Page excerpt>
Why wasn't the actual "semitone" taken as the unit and therefore called "a tone"?

Question

A more practical formulation of the question is "Why do we count by tones, instead of semitones?", but its meaning could be misinterpreted; the target of the question is actually on the concept of "1 tone" as a unit: "Why wasn't the smaller "interval leap", the actual semitone, taken as the unit and therefore called "tone" (or "one tone")?

We say there're 6 tones in an octave and then that the distance of the notes of major scale (for example) jump 1-1-1/2-1-1-1-1/2 tones.

Why wasn't what is known as "half tone" called a tone since the beginning, as a tone is not any unit whatsoever? Using the actual semitone as a unit, i.e. as a tone, we would have and octave with 12 tones and then simply show that the the "leaps" go 2-2-1-2-2-2-1 tones.

Is there a practical rationale for things not being this way and being the way they are? Are they this way merely for arbitrary or historical reasons?

Answer 1

I believe it has to do with how humans have played music over the years. Just as audible language was invented before written language, so too was music. Theory evolved in order to write down what people were already playing. Your question is similar to asking "why don't we use the half inch as a base standard instead of the inch?". (Someone invented the metric system for just such a thing.)

Input data>

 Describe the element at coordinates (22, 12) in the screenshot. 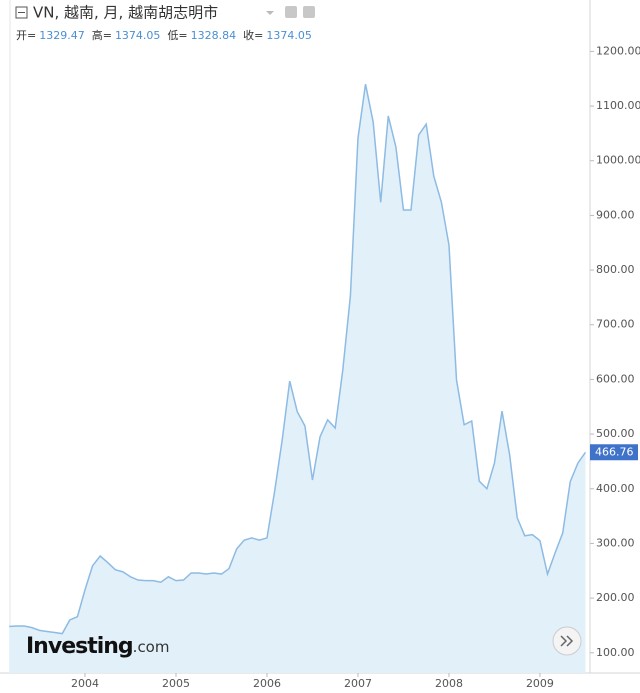

I see `collapse-icon` at that location.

Exercises>
1. From the semitone question, extract the passage starting with "I believe it" and going on through "such a thing.)".
2. In one to three sentences, give the reason the answer in the semitone thread offers for counting intervals in whole tones rather than semitones.
3. Continue the thread about counting by tones instead of semitones from where it stops.

Answers provided>
1.
I believe it has to do with how humans have played music over the years. Just as audible language was invented before written language, so too was music. Theory evolved in order to write down what people were already playing. Your question is similar to asking "why don't we use the half inch as a base standard instead of the inch?". (Someone invented the metric system for just such a thing.)

2. The answerer believes it comes from how people played music over the years. As with spoken language before writing, music came first, and theory developed afterward to write down what people were already playing.

3.
One of the earliest scales is of course the major pentatonic scale. Starting on C, this goes C, D, E, G, A, C or 0, 1, 1, 1.5, 1, 1.5. No semitones to be found next to each other. People back then knew about semitones but they felt the pentatonic sounded better, was easier to play/sing, etc. In common usage of the time, scale degrees a semitone apart were rarer. Once the Major scale started to become the standard it still only contains two semitone intervals among 5 whole tones, making it the minority. The 4 and 7 are also often used to lead back to the tonic because of this dissonance.

Then, concerning the interval of a semitone (or minor second) itself, it is considered dissonant. The ratio between pitches is more complex than in a major second. It wants to resolve to something more stable.

Nowadays, music an a whole has evolved along with everyones ears, such that counting in semitones is very common. Dissonance is more accepted and semitones are in vogue. But musicians are slow to change when it comes to conventions like these.

In short, it's because whole tones were more commonly used than half tones. Splitting a tone in half occasionally is also easier than constantly having to double up, especially for larger intervals. Notation is also written to take this into account.

Answer 2

As with most foundational questions in music, the answer is rarely "it's just an arbitrary convention." Usually, there is some sort of impetus for why these conventions arose historically, as is the case here.

The summary answer is that the whole tone emerged very early as a rather common interval in scales (generally tuned to a 9:8 ratio) and was standardized in size over 2000 years before a standard semitone size was settled on. From a practical standpoint historically, the semitone was treated as an afterthought in scale construction, effectively the "error" leftover after the other notes had been tuned.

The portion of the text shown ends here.